Zoals aangegeven in het antwoord op vraag 1 is relevant of sprake is van twee zelfstandige verzekeringsovereenkomsten die ook als zodanig door de verzekeraar worden geadministreerd. Het feit dat een verzekeraar op grond van zakelijke motieven een voordeliger tarief in rekening brengt dan voor twee afzonderlijke verzekeringen, heeft niet tot gevolg dat fiscale splitsing van deze zelfstandige verzekeringen niet mogelijk is. Het tariefsvoordeel dat hierbij wordt genoten moet naar evenredigheid aan beide verzekeringen worden toegerekend. De toerekening van de totale brutopremie aan de afzonderlijke verzekeringen dient plaats te vinden op basis van de netto premies, berekend op de grondslagen van de totale brutopremie.

Vraag 4

Houdt het antwoord op vraag B.3.6.as in dat een kapitaalverzekering op beleggingsbasis nooit kan worden gesplitst in een kapitaalverzekering eigen woning en in een verzekering die wordt gerekend tot de grondslag van box 3?

::::::::

» **OPDRACHT**:
Neem het deel van de tekst over fiscale splitsing van verzekeringen hierboven opnieuw op. Begin bij de woorden "Houdt het antwoord", stop na "grondslag van box 3?" en hernoem daarin "beleggingsbasis" tot "spaarbasis".

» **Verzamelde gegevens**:

::::::::

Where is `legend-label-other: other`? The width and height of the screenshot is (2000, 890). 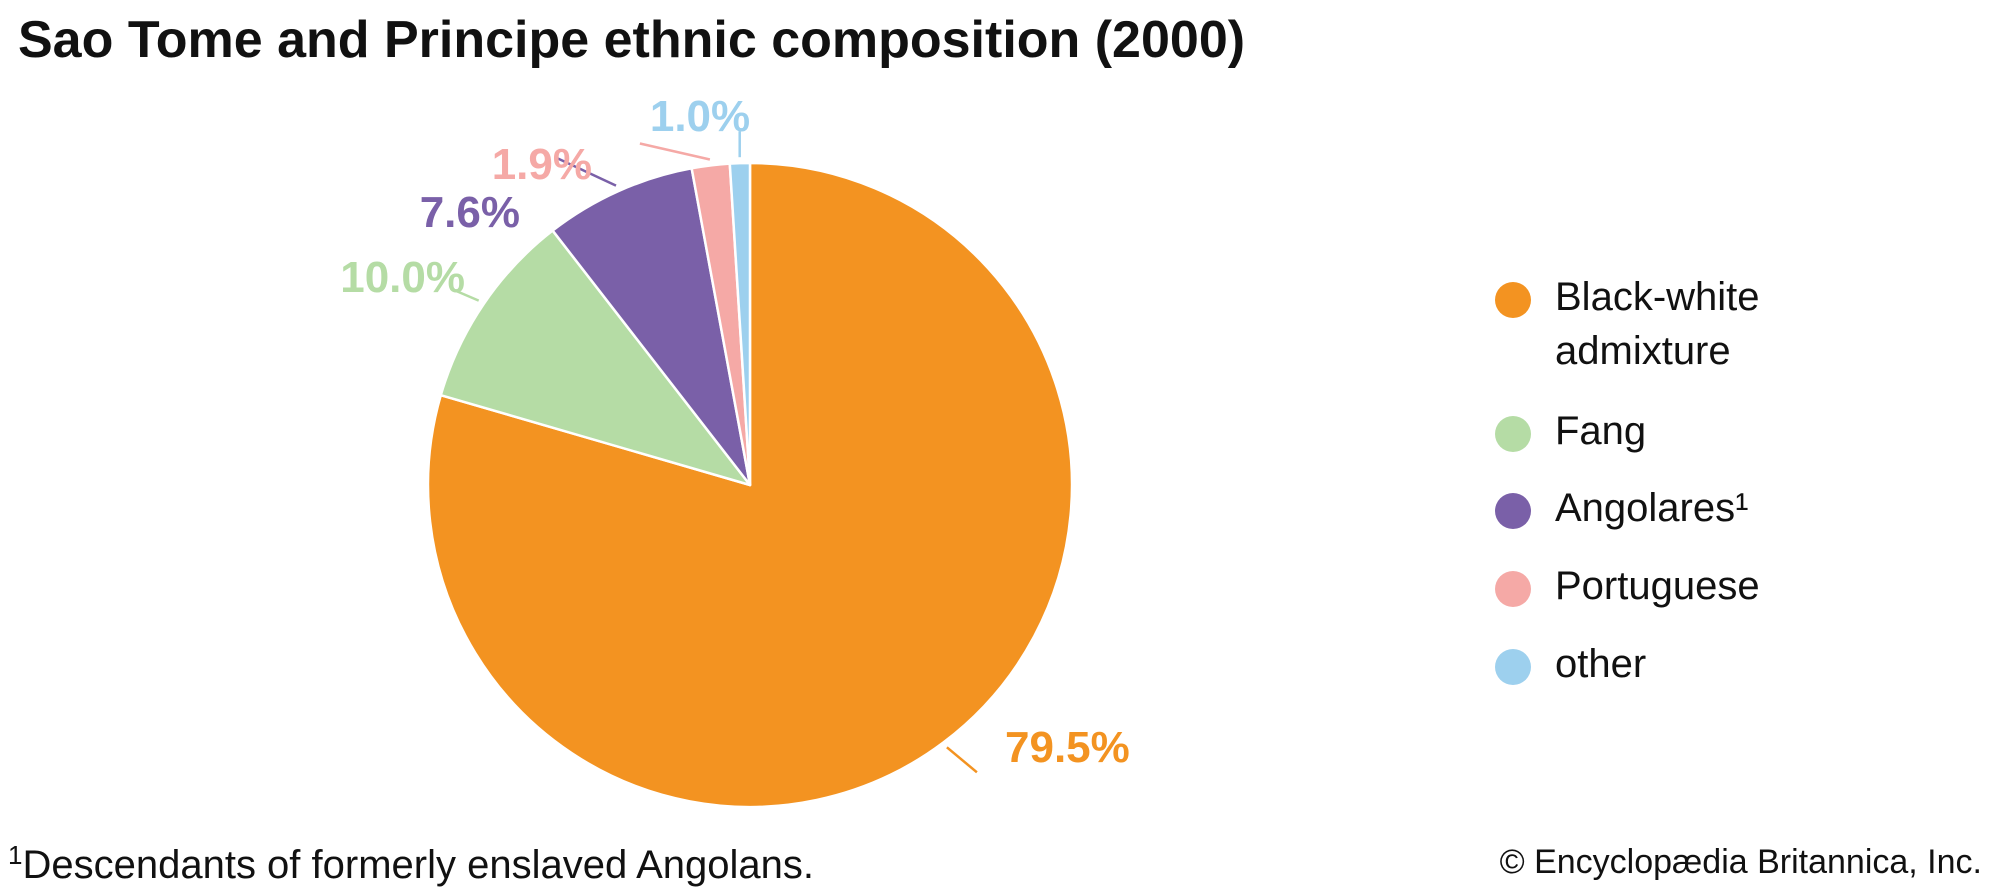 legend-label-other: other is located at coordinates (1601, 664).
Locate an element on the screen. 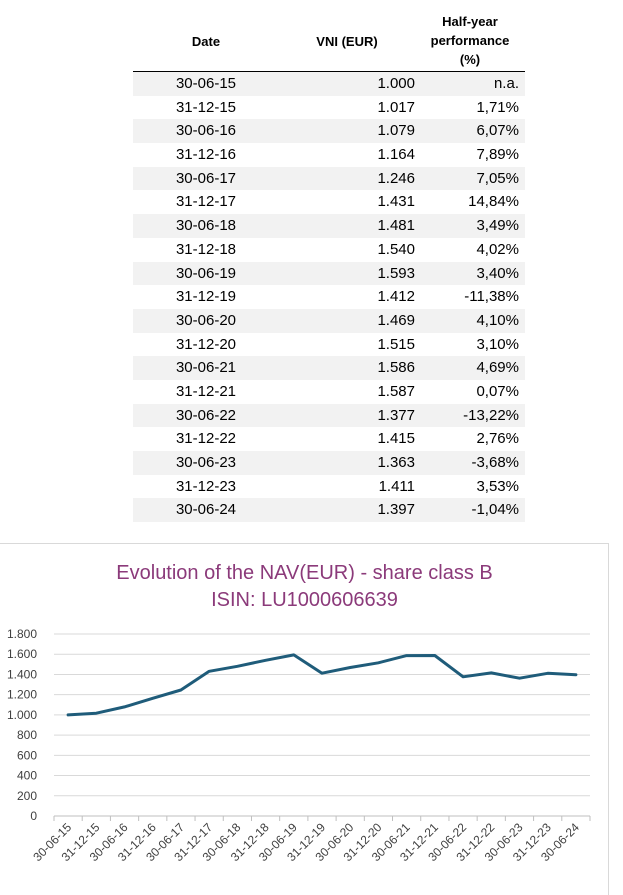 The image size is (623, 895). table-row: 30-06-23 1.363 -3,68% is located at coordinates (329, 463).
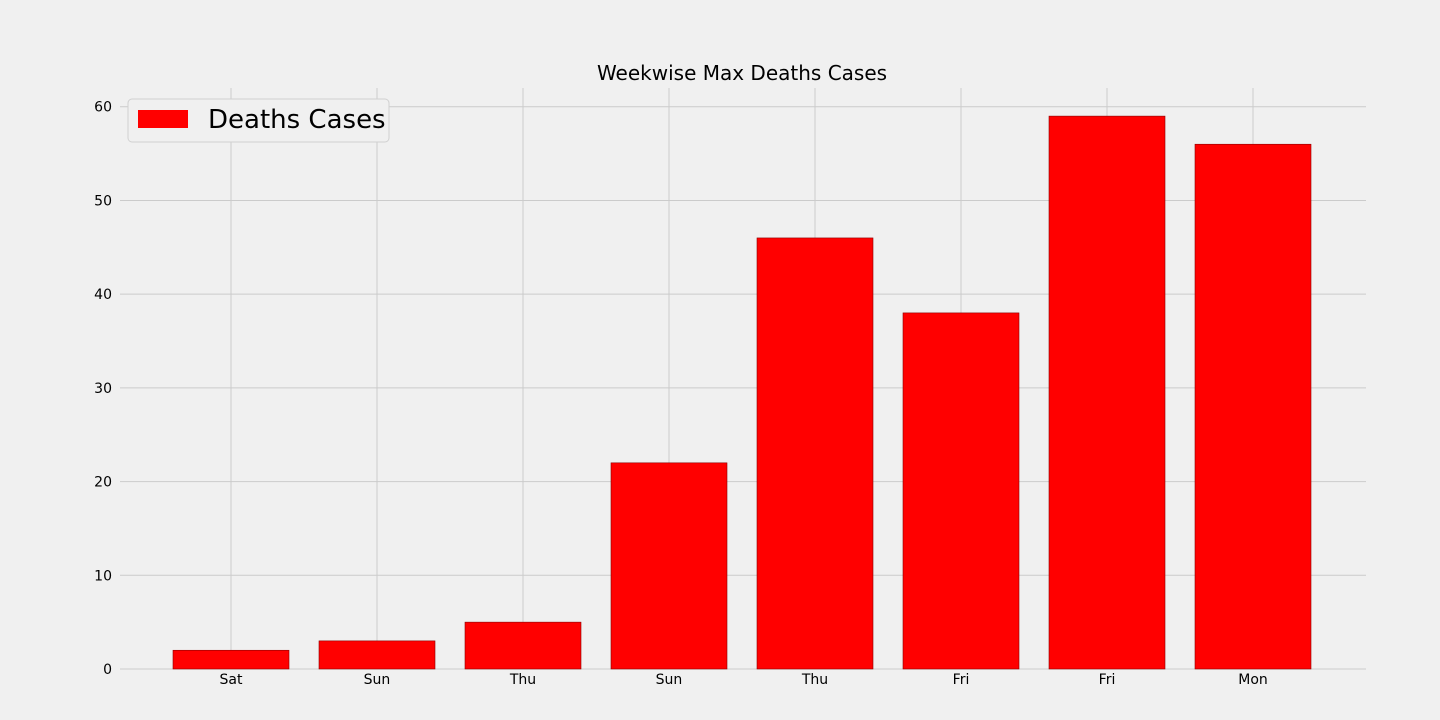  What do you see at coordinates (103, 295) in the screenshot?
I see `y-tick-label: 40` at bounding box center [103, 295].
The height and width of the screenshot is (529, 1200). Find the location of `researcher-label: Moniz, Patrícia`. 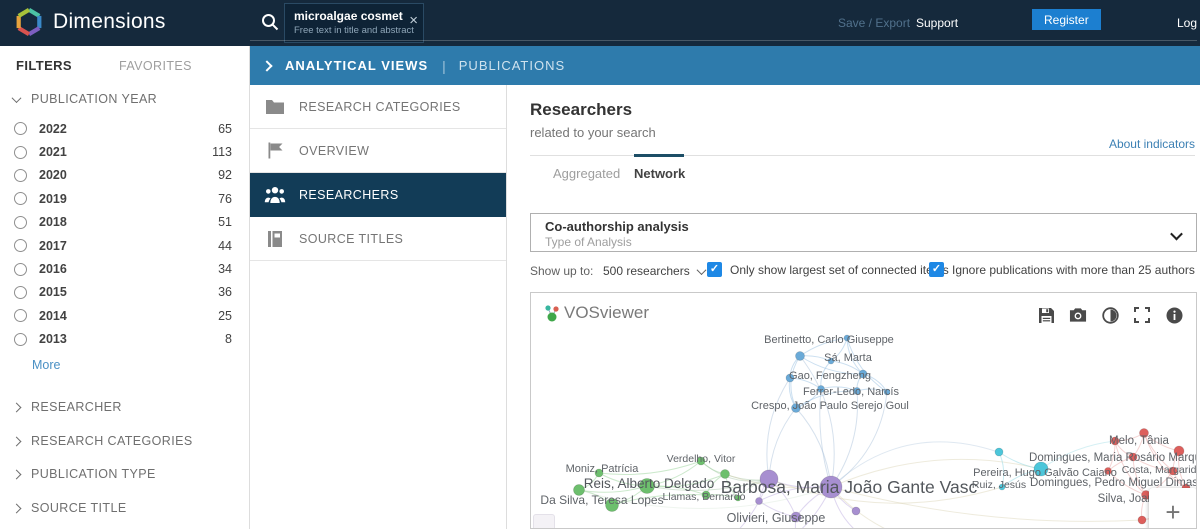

::::::::

» **ANTWOORDVAK**:
Houdt het antwoord op vraag B.3.6.as in dat een kapitaalverzekering op spaarbasis nooit kan worden gesplitst in een kapitaalverzekering eigen woning en in een verzekering die wordt gerekend tot de grondslag van box 3?